Neither the starters, nor the bullpen, have acquitted themselves exceptionally well this year, either.
|Starters||3.1 (7)||4.11 (10)||4.04 (7)||3.48 (6)||8.62 (2)||2.81 (11)||1.23 (14)||197 (13)|
|Relievers||0.3 (14)||3.62 (9)||3.89 (14)||3.83 (11)||8.14 (10)||3.39 (11)||0.99 (14)||87 (T-8)|
It would appear the Padres have been getting a lot of strikeouts from their starters, which would be a good thing. However, much of that is due to Shields' 10.68 strikeouts per nine innings (K/9). He is 7-0 with a 3.59 ERA, a 4.13 Fielding Independent Pitching (FIP), and an fWAR of 0.7, so he's done his job. And while Tyson Ross is just 3-6 on the season with a 3.81 ERA and a 3.01 FIP, his fWAR is more than double that of Shields, thanks to an impossibly low 0.36 home runs allowed per nine innings (HR/9).
However, the team's other three starters have not done the job. Andrew Cashner (4.16 ERA, 4.15 FIP), Ian Kennedy (5.84 ERA, 5.24 FIP), and Odrisamer Despaigne (4.33 ERA, 4.23 FIP) have all been different shades of bad.
And the bullpen has been a hot mess. Kimbrel has a 3.60 ERA and a 2.90 FIP, not horrible stats but far worse than his career numbers, although his strikeout and walk rate are nearly the same as his career marks. But oddly enough, playing in pitcher-friendly Petco Park for half his games, Kimbrel has seen his HR/9 jump considerably this year, giving up 1.08 homers per nine, far higher than his career 0.43.
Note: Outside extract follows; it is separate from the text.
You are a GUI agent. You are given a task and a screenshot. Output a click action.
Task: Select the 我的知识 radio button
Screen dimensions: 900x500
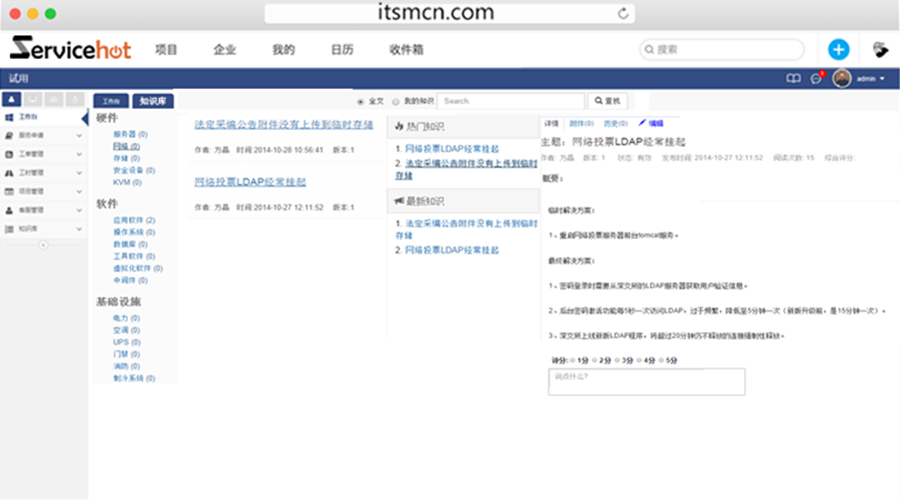(x=396, y=101)
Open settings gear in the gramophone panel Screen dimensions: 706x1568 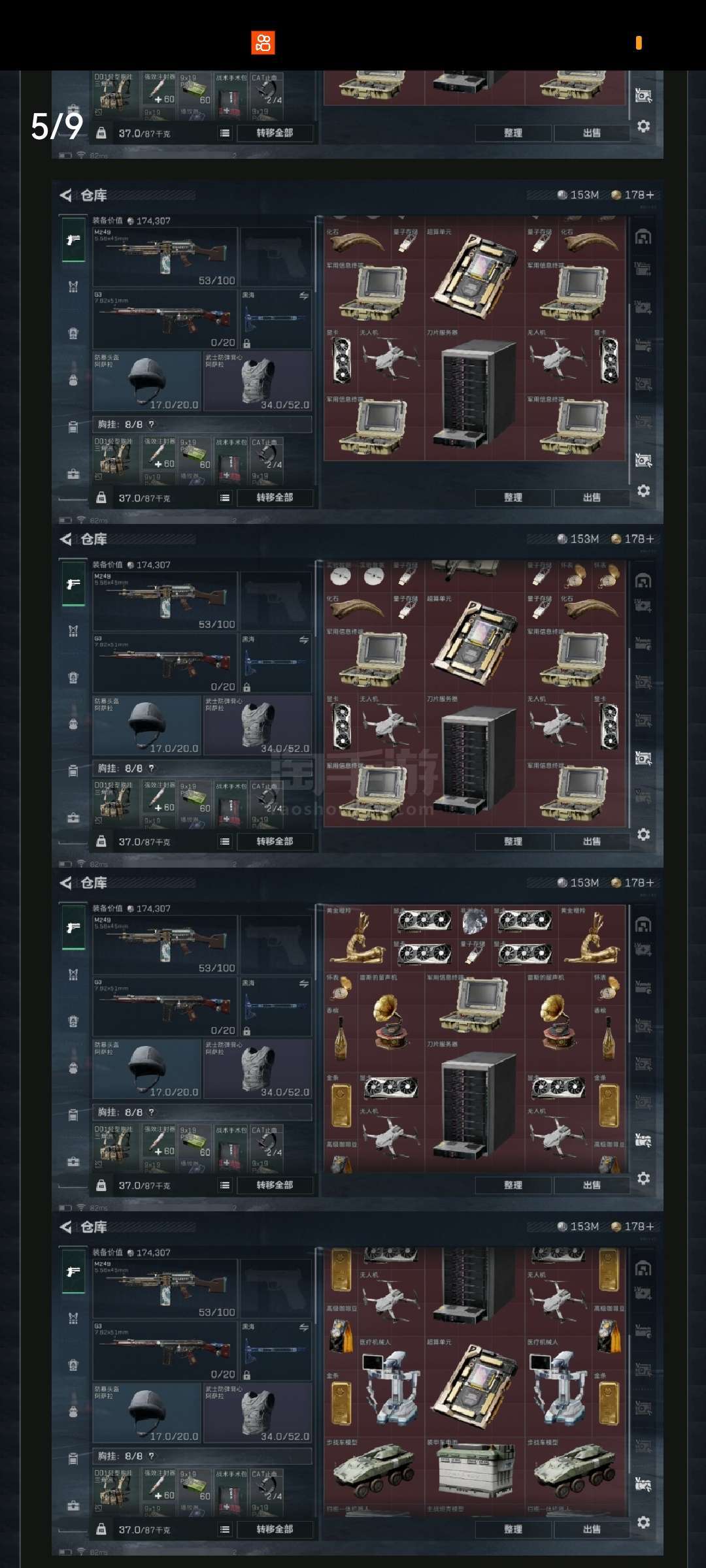tap(643, 1178)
The rest of the crew has been right in the middle of the pack, with the best work coming from Brandon Maurer and his 1.69 ERA and 2.85 FIP. He and Joaquin Benoit are the only relievers with an ERA under 3.00, but only one other reliever with more than 20 innings pitched this year has an ERA over 4.00. So, it's a mixed bag.
My Heavens, the Defense
I submit this, without an initial comment.
Padres GM puts together a roster that plays defense like a little league team, then fires the manager pic.twitter.com/ARhfUPqU49— Cork Gaines (@CorkGaines) June 15, 2015
Okay, now, the comment. That's ridiculously bad.
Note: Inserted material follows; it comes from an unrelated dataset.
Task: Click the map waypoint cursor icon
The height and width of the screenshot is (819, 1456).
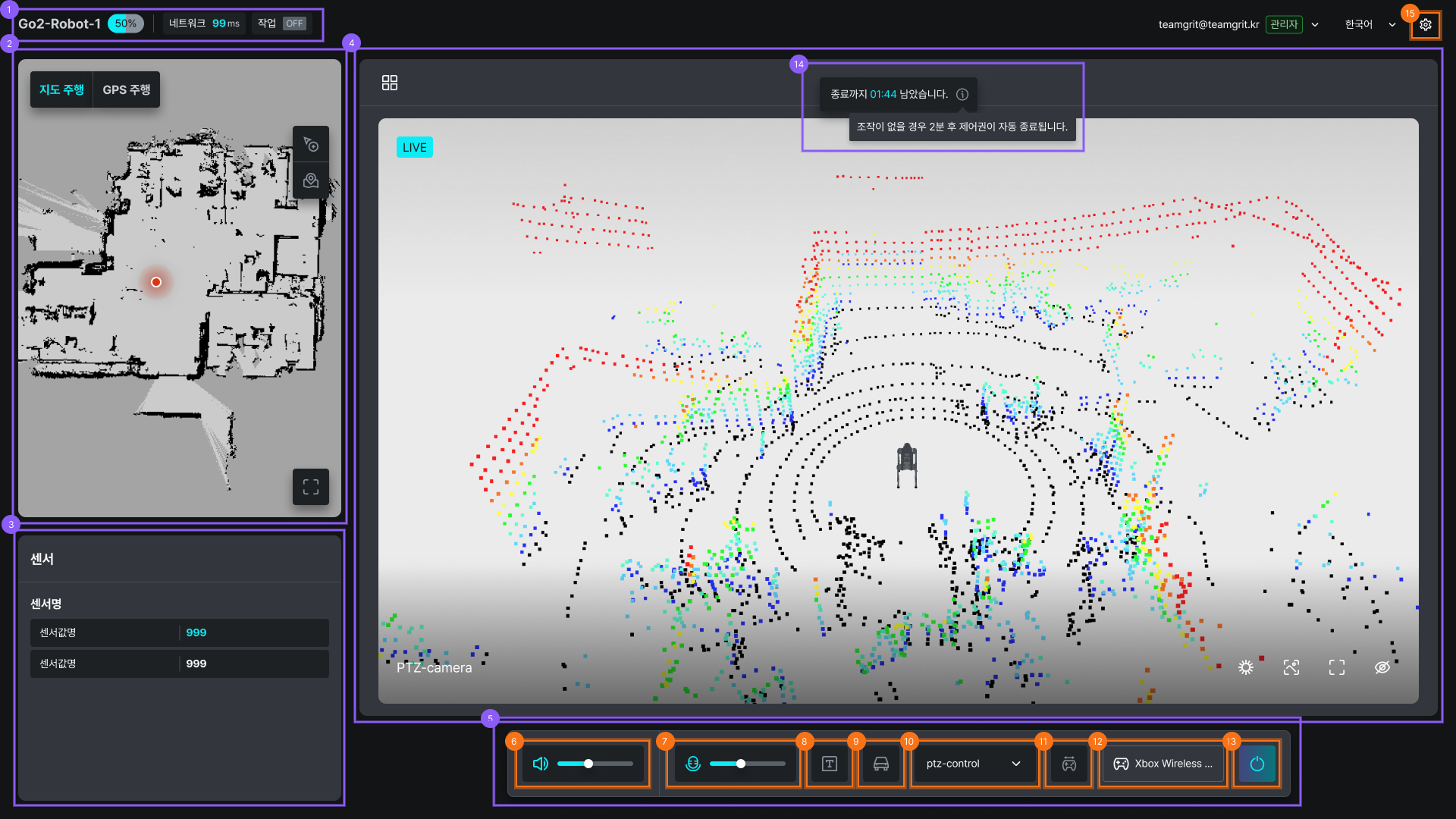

Everyone knew the defense could be the team's biggest issue when Preller was putting the 2015 Padres together, and it certainly has become just that. Their -18 Defensive Runs Saved is second-worst in the league (ahead of only the Phillies' ghastly -45), and their Ultimate Zone Rating (UZR), which tells us how much ground they're able to cover, is 26.7 runs worse than a league average team, last in the league.
Myers as a center fielder was a horrible ide: he's accounted for -9 DRS by himself. Upton and Kemp each were worth -1 DRS, and Will Venable has chipped in another -5 DRS. That's -16 DRS from those four outfielders alone. Middlebrooks also hasn't helped, he's at -4 DRS at third, although the rest of the infield is about league average at their positions. Only the new catcher Norris has been well above average defensively, at 4 DRS this season.
It's hard to say just how much of Black's firing was the result of the play on the field, which hasn't been good, and the team's desire to move in a new direction. Certainly their slow start gave Preller the opportunity to make a move.
Whether it will positively affect the play on the field is yet to be seen.